Rewrite only the rows between the line holding "Click the TradingView cloud logo icon" and the line holding "coord(137,83)", inclusive, replacing "heart" with "star" and leaving everything else unchanged.

### Word and element pointing entries
□ □ □ □

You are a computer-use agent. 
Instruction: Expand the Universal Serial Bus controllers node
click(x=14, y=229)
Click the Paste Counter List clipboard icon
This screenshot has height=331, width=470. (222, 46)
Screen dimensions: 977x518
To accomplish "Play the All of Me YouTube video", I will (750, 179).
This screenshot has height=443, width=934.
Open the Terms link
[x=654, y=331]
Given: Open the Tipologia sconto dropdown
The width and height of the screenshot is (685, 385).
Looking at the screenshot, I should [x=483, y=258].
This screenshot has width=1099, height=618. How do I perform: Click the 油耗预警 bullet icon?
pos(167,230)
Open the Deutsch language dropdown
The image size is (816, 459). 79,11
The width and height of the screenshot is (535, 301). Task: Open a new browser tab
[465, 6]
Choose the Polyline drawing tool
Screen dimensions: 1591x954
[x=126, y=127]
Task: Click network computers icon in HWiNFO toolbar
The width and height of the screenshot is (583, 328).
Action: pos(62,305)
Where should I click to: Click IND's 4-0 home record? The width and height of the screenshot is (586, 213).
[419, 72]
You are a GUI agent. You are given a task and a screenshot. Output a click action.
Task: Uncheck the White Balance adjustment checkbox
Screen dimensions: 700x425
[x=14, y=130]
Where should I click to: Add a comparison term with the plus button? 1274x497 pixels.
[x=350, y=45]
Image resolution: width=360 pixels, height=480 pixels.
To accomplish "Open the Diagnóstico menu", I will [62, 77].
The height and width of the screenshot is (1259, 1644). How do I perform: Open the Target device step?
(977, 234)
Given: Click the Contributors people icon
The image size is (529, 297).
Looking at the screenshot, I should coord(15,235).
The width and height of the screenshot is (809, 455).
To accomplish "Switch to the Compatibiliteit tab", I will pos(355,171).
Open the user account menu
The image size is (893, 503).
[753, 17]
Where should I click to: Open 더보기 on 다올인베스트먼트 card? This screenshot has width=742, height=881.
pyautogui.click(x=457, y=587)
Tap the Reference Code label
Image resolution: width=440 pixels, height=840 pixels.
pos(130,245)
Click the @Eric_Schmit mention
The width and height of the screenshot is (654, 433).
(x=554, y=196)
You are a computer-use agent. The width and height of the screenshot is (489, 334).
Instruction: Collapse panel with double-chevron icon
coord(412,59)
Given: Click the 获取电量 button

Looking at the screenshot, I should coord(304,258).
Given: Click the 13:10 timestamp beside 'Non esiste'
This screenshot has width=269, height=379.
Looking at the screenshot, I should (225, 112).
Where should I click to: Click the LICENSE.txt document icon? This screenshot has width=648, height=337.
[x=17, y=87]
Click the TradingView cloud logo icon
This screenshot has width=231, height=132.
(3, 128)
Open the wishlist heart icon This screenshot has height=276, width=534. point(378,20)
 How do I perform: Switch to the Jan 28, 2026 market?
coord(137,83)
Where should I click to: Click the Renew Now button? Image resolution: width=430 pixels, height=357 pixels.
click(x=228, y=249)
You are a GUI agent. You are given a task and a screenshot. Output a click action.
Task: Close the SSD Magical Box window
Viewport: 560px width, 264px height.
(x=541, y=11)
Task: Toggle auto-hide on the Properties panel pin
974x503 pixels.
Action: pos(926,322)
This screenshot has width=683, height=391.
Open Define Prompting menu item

□ □ □ □

### Result for this task
Click the TradingView cloud logo icon
This screenshot has width=231, height=132.
(3, 128)
Open the wishlist star icon This screenshot has height=276, width=534. point(378,20)
 How do I perform: Switch to the Jan 28, 2026 market?
coord(137,83)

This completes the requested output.